IvyGPT dominated CICAI 2023 Demo Paper event and aced CMB's medical evaluation.

Project Leaders

Rongsheng Wang

In our laboratory, we have recently introduced IvyGPT, a new large language model (LLM) specifically designed to enhance medical applications. While general LLMs like ChatGPT have achieved significant success in various domains, their application in the medical field has been limited due to low accuracy and the inability to provide medical advice. IvyGPT is built upon LaMA and trained using high-quality medical question-answer (QA) instances and human feedback reinforcement learning (RLHF). Through supervised fine-tuning, IvyGPT demonstrates excellent multi-turn dialogue capabilities. However, it falls short in tasks requiring comprehensive diagnosis, comparable to doctors.

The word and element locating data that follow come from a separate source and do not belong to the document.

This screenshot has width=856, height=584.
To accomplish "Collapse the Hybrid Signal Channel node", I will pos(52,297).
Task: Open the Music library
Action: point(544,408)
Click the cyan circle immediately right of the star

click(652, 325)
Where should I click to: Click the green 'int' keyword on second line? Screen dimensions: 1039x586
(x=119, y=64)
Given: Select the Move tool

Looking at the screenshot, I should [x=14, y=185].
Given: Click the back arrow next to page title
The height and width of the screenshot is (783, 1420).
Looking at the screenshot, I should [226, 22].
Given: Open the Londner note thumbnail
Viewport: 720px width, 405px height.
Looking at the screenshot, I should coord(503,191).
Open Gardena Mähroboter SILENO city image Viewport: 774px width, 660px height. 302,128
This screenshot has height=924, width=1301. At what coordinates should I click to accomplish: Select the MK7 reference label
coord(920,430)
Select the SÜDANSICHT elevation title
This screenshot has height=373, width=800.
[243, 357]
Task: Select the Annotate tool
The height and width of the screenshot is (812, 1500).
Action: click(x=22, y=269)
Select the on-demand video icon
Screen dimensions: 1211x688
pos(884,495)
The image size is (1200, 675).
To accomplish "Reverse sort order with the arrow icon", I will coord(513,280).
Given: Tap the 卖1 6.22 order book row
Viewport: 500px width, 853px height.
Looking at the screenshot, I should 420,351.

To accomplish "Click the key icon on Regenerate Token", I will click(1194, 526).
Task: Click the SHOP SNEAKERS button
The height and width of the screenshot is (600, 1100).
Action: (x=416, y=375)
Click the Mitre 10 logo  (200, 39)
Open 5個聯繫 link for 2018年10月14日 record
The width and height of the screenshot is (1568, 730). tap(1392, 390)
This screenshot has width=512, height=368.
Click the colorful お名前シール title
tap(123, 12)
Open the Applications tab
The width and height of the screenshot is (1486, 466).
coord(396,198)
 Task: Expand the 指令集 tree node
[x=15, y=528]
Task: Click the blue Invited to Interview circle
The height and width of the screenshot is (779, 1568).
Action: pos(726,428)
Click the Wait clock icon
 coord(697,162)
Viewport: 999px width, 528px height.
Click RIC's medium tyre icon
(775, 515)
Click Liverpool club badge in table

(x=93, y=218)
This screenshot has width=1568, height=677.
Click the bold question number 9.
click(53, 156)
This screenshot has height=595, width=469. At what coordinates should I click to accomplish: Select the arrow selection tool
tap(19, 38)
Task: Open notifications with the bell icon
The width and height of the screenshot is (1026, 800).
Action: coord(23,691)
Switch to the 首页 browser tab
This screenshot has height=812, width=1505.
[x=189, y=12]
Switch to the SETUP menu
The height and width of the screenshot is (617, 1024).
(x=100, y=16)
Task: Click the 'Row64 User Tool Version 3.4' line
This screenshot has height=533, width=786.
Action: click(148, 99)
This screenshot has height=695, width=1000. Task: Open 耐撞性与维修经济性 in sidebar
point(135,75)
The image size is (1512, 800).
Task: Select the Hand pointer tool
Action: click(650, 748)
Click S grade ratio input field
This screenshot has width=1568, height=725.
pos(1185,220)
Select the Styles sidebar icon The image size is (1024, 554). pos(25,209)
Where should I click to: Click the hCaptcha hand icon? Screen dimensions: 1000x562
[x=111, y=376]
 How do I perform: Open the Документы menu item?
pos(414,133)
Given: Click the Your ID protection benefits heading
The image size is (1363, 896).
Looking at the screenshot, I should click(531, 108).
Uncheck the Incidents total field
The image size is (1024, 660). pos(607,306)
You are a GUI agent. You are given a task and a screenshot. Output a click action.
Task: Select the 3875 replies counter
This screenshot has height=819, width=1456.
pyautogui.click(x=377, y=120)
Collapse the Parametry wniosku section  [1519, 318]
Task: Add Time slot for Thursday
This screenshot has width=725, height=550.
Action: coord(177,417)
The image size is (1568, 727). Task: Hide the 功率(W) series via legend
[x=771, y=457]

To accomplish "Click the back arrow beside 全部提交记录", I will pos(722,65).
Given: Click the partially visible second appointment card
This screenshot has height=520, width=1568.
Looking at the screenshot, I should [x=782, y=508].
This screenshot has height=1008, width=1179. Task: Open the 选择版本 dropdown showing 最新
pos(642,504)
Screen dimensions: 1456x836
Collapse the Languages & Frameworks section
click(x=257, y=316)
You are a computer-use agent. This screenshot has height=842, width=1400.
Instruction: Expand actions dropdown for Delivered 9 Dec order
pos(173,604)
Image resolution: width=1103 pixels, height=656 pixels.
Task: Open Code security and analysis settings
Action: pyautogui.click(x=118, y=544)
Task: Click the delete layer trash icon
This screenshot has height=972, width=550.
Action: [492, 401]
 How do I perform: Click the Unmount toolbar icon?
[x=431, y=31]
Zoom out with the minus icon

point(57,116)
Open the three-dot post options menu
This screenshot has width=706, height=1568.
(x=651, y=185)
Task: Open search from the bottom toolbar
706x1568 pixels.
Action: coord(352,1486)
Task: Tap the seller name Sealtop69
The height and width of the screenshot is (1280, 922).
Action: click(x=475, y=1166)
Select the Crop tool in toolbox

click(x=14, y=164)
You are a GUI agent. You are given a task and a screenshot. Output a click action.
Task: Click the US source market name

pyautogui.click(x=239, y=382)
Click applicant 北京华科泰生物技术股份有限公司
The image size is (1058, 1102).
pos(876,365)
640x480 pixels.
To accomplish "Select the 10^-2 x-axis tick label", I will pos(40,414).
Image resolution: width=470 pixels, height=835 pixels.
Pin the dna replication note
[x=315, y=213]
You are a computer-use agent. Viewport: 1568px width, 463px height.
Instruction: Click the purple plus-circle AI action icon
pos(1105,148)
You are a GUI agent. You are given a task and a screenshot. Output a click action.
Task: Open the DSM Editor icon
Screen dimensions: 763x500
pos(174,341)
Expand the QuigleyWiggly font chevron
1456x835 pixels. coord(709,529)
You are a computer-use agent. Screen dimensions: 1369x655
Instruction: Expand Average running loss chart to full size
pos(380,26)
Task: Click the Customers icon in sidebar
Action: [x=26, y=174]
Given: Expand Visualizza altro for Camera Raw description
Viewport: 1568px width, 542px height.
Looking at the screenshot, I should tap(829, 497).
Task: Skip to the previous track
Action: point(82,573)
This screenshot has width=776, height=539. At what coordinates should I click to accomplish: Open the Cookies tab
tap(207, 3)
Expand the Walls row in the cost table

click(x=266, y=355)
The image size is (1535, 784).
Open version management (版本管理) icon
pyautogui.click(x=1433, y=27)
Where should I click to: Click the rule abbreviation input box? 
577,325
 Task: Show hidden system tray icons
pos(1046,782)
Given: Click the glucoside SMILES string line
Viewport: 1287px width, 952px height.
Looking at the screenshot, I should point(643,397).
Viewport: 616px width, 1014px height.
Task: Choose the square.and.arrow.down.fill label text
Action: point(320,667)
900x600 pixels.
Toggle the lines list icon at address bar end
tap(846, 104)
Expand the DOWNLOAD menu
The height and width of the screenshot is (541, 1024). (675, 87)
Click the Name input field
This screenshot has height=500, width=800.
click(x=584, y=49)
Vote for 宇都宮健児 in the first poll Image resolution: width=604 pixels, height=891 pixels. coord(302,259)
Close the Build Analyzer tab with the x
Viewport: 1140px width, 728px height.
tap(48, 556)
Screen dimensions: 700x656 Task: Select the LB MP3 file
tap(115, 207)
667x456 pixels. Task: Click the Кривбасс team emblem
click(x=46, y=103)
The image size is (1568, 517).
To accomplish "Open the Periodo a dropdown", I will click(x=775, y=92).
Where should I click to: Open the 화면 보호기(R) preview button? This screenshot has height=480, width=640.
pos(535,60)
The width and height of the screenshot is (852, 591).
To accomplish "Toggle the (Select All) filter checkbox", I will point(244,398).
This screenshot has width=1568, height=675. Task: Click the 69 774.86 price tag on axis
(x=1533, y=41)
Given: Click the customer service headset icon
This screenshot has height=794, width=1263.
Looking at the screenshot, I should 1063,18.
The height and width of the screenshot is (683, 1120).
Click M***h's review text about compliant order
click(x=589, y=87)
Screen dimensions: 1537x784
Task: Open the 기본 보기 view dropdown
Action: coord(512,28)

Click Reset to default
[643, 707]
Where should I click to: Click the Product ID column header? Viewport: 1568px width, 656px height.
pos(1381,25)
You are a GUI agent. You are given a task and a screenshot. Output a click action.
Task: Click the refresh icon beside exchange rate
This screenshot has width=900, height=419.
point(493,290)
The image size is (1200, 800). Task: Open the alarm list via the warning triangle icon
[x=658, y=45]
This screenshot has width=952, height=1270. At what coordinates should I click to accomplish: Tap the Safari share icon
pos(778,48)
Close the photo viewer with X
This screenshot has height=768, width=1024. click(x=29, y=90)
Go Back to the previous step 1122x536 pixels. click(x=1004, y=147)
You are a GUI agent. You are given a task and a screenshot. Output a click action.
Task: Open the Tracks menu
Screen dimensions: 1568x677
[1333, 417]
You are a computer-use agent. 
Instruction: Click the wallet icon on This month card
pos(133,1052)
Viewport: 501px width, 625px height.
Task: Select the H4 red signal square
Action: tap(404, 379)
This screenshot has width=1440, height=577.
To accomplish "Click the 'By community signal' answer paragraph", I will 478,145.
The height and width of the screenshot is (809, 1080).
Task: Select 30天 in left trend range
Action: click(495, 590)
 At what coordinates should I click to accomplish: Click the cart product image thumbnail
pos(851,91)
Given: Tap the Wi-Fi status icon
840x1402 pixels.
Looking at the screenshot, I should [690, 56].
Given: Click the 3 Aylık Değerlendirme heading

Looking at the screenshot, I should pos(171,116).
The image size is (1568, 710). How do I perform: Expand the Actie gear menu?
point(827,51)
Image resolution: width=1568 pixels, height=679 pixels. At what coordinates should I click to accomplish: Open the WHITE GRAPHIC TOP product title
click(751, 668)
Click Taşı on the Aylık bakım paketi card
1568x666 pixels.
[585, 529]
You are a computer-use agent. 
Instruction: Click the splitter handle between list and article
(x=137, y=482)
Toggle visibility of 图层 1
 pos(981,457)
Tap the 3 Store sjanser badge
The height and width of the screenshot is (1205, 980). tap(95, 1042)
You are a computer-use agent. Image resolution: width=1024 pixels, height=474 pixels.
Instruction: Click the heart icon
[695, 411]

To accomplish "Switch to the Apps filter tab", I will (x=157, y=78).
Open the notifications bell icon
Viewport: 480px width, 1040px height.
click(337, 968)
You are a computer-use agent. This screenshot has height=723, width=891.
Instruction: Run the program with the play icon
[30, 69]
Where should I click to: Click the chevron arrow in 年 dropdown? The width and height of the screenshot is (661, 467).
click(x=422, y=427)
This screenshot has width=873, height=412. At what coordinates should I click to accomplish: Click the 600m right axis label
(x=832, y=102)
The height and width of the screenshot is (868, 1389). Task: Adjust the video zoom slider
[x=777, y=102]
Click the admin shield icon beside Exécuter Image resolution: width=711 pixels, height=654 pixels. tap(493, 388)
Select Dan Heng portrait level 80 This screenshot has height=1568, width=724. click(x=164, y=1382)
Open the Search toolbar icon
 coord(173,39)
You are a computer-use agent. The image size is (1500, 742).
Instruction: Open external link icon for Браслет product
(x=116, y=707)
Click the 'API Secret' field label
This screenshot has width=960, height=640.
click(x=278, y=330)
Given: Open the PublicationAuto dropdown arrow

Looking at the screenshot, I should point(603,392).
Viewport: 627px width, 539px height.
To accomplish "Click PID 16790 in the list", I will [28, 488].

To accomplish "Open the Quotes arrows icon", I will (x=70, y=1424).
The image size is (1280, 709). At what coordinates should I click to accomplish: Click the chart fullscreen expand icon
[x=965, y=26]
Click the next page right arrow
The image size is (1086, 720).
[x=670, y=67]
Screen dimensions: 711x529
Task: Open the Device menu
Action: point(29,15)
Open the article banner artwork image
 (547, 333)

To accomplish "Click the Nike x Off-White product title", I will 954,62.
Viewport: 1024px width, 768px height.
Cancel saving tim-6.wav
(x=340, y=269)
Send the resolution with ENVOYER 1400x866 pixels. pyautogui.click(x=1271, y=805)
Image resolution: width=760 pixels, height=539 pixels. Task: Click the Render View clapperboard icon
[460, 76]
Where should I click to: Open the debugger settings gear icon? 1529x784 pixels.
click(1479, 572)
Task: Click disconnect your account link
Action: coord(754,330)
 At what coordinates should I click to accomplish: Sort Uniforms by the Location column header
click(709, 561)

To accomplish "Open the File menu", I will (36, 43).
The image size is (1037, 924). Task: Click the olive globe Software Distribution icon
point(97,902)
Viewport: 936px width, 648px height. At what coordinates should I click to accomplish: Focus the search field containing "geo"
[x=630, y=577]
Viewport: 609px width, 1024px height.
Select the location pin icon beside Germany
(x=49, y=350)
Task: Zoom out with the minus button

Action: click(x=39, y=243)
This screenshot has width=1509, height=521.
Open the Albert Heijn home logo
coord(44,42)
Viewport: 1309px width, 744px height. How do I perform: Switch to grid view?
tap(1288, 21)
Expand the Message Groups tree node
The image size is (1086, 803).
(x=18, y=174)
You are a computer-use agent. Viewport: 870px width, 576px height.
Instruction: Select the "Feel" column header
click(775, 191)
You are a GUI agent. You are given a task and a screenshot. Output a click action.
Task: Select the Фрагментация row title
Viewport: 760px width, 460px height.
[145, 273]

With the use of RLHF, IvyGPT can generate more sophisticated diagnosis and treatment responses that approach human-level performance. During the training process, our laboratory employed the QLoRA method and trained IvyGPT with 3.3 billion parameters on a limited number of NVIDIA A100 (80GB) GPUs. Experimental results have demonstrated that IvyGPT outperforms other medical GPT models in the medical field. This study opens up new possibilities for integrating large language models into the medical domain, offering more accurate and comprehensive medical services for both doctors and patients. To evaluate IvyGPT's performance, it was tested on the Comprehensive Medical Benchmark (CMB), a comprehensive and multi-level assessment in the Chinese language. The CMB consists of 280,839 multiple-choice questions and 74 complex case consultation questions, covering various clinical medical specialties and professional levels. The benchmark provides a holistic evaluation of a model's medical knowledge and clinical consultation capabilities. IvyGPT achieved an impressive score of 38.54 on the CMB, surpassing the performance of ChatGPT. The CMB platform can be accessed at: CMB: Chinese Medical Benchmark. This benchmark serves as a valuable resource for evaluating and comparing medical language models.